(Records from a pointing dataset)
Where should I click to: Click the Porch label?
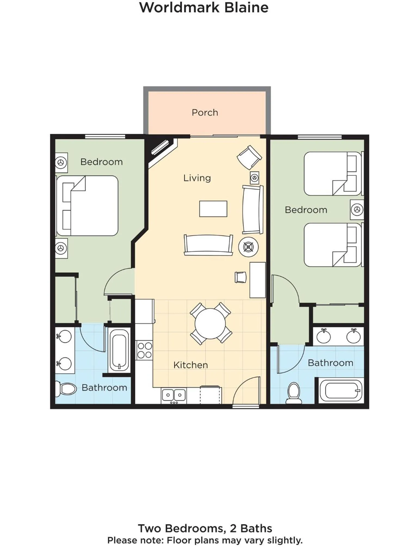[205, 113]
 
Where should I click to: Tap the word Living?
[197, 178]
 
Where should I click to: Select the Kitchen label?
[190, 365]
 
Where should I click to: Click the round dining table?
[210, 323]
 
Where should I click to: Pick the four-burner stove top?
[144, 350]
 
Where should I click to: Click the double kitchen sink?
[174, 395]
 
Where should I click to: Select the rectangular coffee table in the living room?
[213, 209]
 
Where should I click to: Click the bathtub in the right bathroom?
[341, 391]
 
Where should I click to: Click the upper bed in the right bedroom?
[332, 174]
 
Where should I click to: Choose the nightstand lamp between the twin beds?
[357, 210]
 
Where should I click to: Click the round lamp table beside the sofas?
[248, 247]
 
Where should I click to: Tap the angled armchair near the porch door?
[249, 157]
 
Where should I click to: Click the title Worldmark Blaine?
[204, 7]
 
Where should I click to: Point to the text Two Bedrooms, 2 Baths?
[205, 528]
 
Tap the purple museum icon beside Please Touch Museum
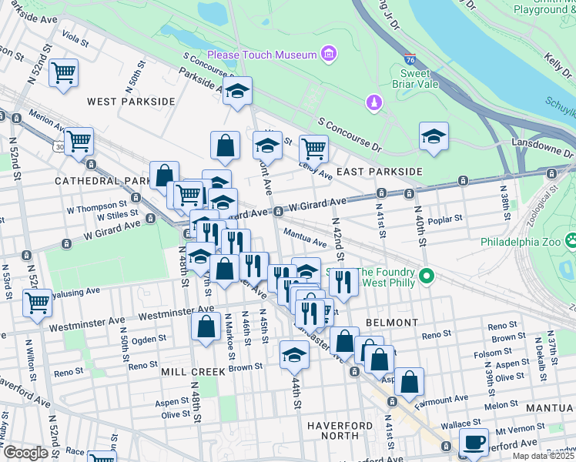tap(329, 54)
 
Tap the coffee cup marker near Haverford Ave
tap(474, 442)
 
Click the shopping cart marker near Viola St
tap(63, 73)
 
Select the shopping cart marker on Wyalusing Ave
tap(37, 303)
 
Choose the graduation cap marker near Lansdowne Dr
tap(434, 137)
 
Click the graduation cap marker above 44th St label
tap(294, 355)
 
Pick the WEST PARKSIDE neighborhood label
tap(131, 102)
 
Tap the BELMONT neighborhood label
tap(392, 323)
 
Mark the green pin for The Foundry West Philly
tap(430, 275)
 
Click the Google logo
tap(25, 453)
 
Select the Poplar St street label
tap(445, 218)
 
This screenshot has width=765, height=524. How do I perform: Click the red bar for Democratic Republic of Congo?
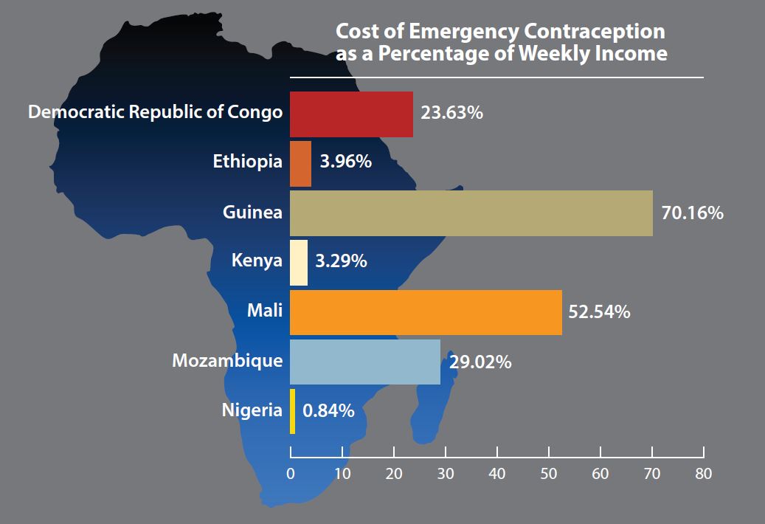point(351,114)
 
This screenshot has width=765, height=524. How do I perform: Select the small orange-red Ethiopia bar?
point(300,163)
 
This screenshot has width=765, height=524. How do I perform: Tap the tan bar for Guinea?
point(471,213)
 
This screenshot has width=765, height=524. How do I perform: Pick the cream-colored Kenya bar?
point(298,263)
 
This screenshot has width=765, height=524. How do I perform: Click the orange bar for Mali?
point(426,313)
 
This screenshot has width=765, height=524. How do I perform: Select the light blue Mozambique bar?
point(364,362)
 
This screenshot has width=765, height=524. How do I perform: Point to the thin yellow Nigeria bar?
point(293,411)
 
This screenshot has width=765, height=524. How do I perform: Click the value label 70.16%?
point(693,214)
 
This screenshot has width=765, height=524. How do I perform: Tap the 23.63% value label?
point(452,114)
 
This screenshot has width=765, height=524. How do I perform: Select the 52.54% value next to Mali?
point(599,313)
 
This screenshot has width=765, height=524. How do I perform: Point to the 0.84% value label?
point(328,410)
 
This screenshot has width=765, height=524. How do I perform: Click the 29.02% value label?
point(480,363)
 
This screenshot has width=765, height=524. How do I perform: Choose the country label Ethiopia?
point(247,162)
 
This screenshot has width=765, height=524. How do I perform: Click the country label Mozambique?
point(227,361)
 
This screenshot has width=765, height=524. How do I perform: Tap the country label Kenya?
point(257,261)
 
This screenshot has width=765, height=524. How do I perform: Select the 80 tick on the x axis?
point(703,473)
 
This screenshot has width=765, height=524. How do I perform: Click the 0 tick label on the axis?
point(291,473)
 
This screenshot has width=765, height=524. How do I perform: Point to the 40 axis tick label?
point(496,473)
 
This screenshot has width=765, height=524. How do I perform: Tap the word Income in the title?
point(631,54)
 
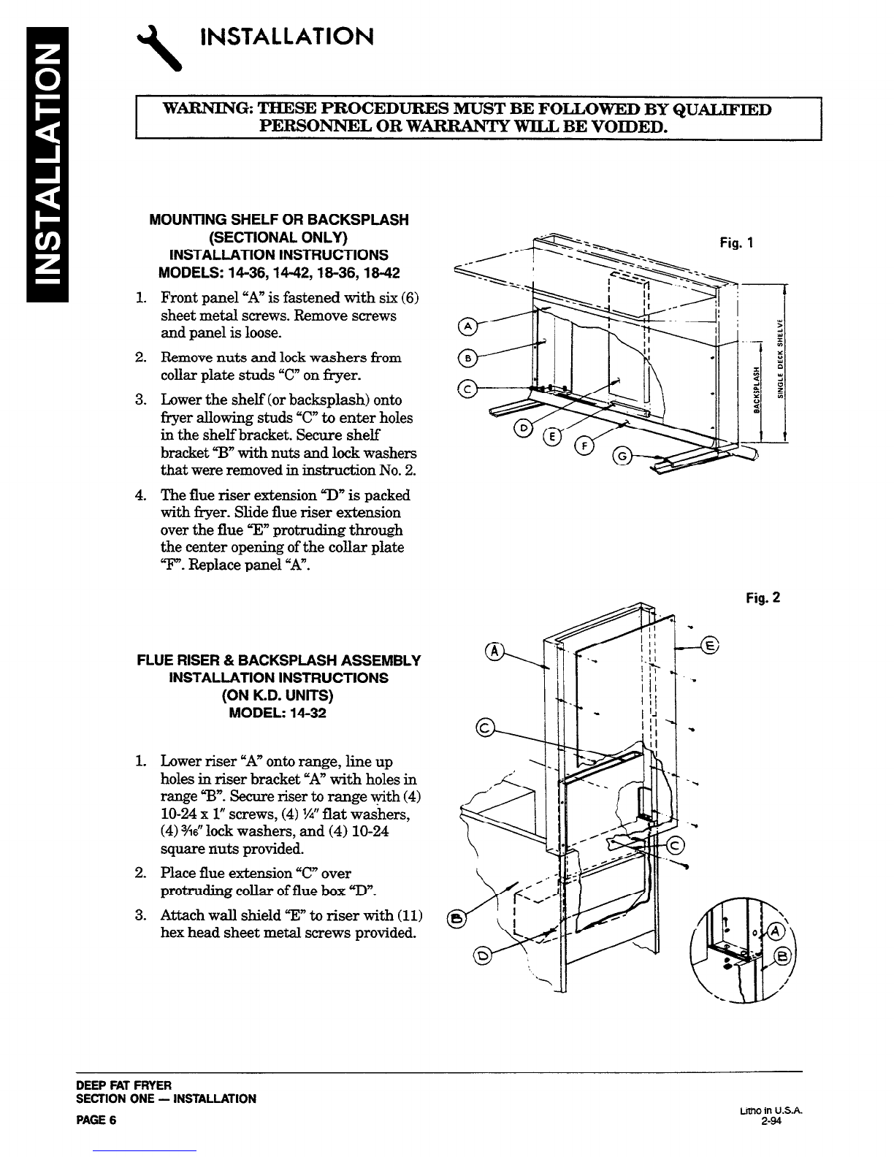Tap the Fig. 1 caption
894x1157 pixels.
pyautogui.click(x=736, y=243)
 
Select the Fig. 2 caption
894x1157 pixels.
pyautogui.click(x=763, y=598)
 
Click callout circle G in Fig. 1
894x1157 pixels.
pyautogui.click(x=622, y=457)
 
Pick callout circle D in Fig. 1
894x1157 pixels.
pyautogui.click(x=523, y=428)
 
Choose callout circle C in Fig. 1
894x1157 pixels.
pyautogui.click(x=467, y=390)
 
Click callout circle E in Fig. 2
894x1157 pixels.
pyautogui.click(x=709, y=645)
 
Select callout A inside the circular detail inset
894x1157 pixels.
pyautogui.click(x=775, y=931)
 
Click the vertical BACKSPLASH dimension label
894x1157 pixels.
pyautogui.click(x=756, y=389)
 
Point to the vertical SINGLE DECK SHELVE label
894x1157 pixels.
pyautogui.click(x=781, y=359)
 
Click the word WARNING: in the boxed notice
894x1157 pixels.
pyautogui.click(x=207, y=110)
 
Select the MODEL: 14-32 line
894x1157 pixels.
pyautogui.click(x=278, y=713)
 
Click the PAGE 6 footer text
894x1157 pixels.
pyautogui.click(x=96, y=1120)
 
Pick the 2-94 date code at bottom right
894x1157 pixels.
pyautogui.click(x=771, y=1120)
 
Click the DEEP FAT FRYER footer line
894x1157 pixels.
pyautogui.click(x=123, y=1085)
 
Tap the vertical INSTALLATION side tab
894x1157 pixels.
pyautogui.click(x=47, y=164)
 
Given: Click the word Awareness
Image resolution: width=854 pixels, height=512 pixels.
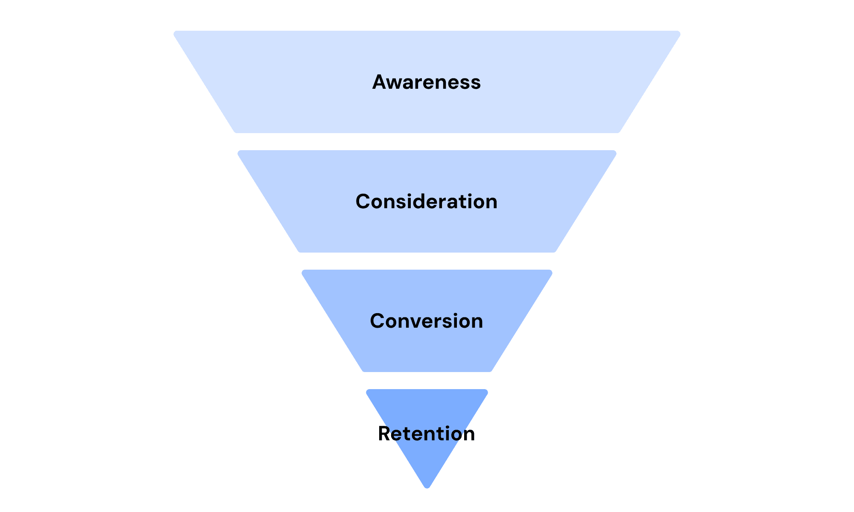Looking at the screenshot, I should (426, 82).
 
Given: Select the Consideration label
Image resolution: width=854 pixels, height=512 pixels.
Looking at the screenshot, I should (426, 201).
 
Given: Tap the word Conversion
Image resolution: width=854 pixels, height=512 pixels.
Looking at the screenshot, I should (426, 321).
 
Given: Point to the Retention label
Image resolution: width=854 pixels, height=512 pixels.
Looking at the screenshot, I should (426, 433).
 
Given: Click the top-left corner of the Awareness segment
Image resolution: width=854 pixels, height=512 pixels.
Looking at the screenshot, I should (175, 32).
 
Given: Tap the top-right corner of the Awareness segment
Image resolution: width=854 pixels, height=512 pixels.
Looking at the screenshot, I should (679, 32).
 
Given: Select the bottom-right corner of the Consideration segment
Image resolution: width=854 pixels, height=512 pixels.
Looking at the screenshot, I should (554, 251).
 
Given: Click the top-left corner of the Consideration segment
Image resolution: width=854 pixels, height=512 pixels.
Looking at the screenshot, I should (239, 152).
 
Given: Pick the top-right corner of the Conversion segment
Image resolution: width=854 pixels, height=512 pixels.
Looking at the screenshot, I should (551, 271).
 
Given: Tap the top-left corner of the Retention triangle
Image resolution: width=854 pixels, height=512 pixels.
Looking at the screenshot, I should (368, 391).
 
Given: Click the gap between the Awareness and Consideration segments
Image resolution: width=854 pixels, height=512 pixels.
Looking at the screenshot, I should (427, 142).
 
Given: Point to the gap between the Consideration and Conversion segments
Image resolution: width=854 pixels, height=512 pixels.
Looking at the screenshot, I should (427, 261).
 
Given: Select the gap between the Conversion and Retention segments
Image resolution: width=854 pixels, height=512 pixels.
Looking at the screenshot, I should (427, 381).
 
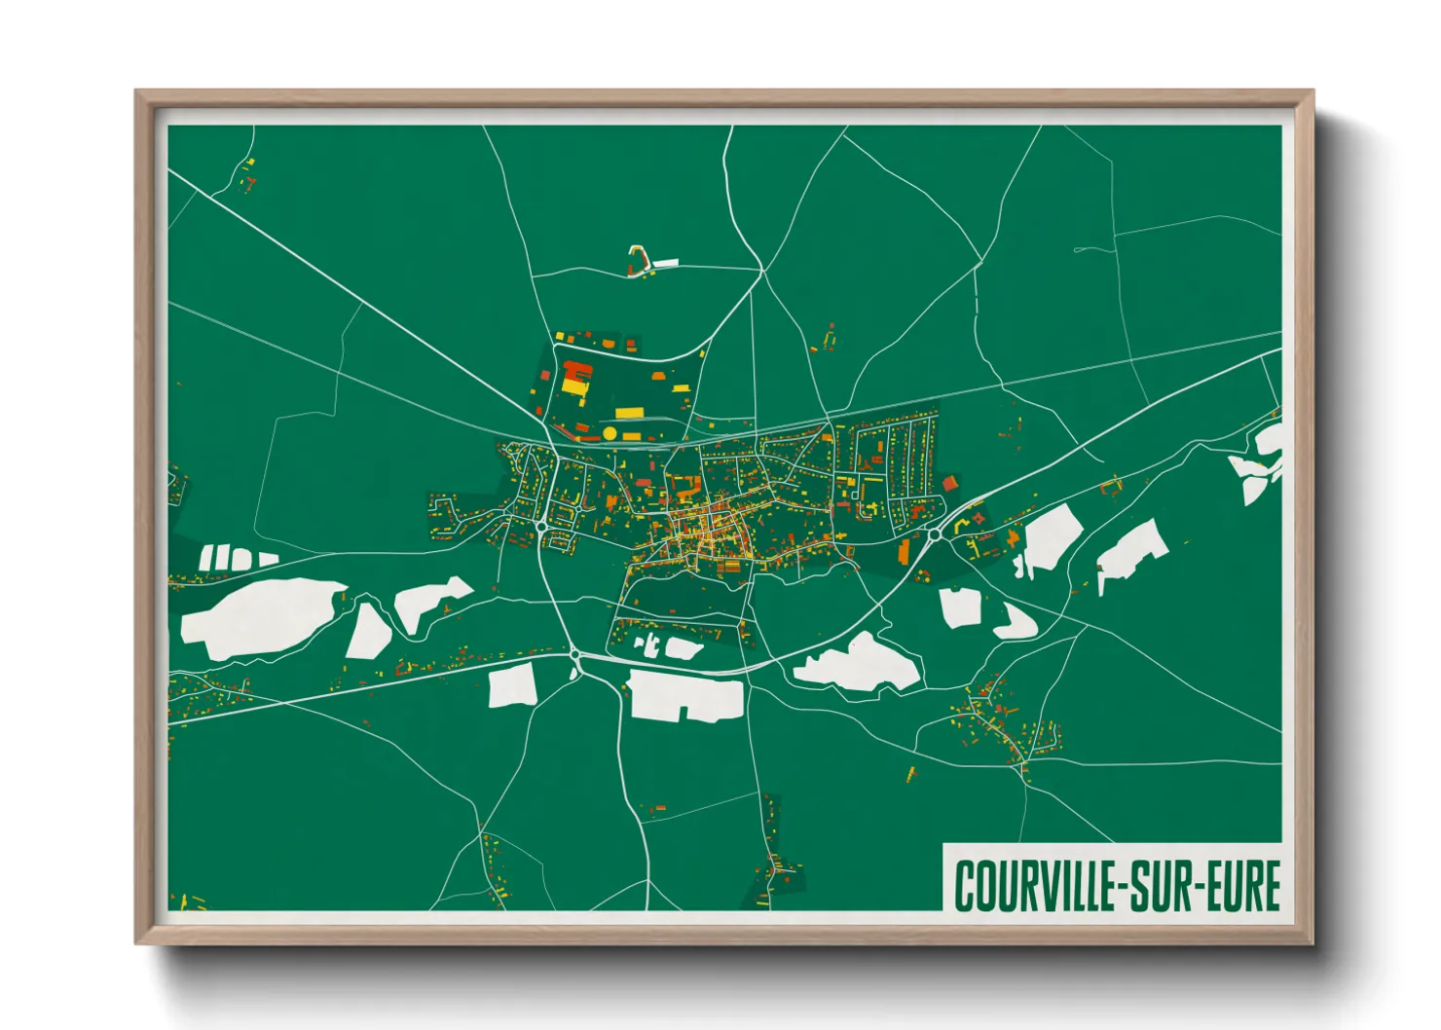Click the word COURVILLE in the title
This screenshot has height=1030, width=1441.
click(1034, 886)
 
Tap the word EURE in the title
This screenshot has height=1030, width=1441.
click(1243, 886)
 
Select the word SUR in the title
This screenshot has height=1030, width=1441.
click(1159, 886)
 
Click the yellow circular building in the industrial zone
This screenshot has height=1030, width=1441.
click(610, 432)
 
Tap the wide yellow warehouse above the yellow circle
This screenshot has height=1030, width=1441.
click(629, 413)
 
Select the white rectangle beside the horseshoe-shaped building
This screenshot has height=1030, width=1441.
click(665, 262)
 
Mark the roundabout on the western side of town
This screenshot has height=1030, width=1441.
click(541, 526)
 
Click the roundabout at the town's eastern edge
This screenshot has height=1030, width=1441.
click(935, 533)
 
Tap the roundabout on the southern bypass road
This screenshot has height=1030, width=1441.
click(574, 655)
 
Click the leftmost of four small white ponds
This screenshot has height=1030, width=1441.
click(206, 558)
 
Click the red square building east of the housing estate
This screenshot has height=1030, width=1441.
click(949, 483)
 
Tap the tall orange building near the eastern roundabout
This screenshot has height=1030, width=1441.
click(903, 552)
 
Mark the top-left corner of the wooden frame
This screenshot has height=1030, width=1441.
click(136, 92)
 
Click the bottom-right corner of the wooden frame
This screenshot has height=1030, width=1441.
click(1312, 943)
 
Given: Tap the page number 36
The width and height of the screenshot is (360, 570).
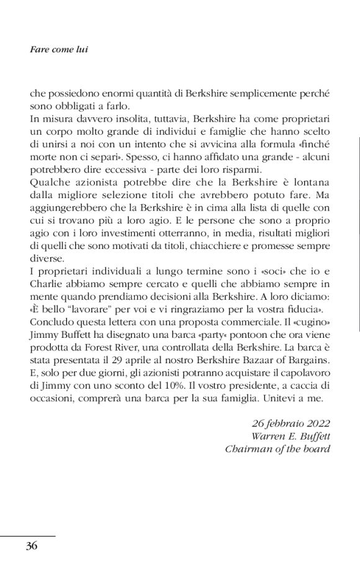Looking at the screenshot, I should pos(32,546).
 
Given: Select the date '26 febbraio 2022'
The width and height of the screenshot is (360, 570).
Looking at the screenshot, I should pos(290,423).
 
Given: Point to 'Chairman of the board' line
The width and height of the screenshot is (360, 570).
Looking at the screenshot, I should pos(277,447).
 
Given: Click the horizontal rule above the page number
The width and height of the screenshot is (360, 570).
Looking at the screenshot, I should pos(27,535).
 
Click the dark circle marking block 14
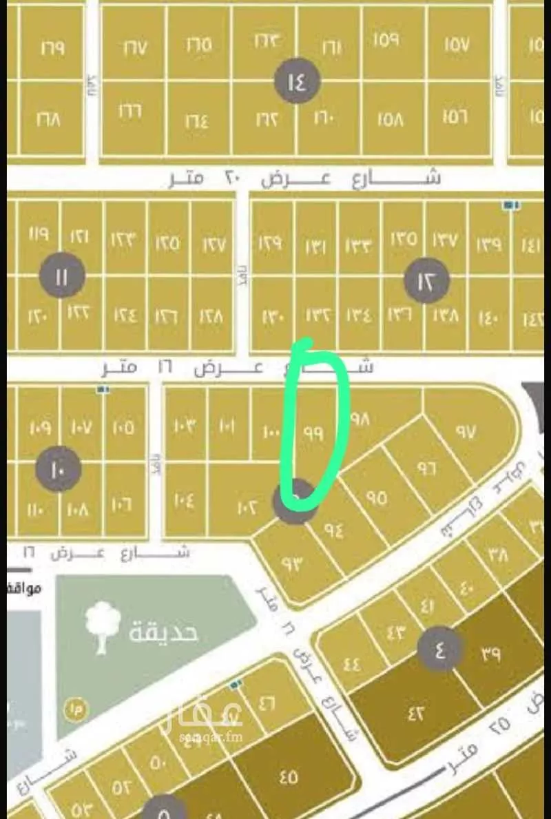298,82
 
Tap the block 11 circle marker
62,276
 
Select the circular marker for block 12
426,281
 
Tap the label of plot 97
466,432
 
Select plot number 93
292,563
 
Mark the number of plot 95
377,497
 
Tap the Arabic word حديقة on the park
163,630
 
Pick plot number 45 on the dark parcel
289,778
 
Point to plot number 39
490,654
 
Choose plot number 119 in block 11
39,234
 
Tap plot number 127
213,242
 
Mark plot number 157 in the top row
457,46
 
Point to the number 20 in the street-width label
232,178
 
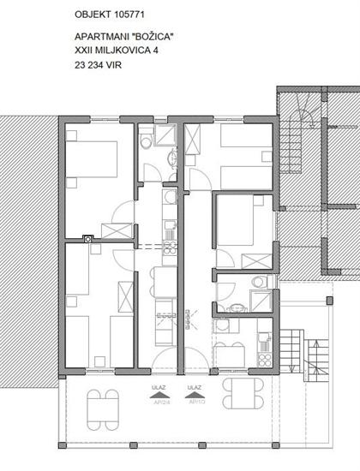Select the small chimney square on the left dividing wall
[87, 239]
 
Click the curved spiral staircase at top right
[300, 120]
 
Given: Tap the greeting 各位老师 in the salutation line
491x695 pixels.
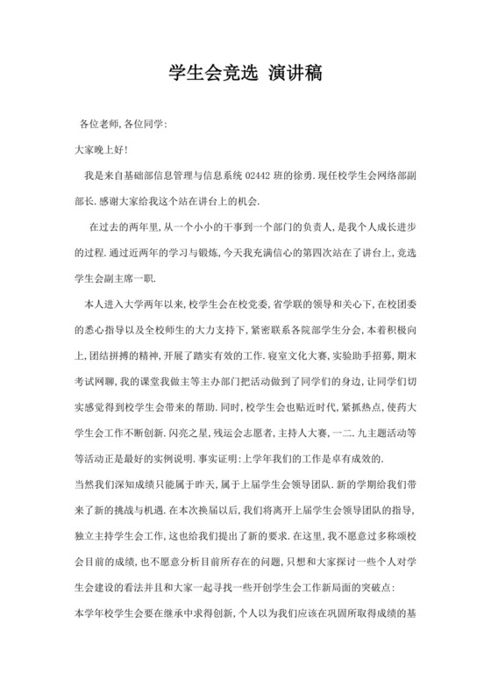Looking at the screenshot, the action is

Given exercise: Extract verbatim the lines running from the line that contains "Select the small chimney" through the final line, and leave the pictures out of your answer.

Exercise solution:
Select the small chimney square on the left dividing wall
[87, 239]
 
Click the curved spiral staircase at top right
[300, 120]
 
Given: Tap the greeting 各位老师 in the salutation line
491x695 pixels.
Looking at the screenshot, the action is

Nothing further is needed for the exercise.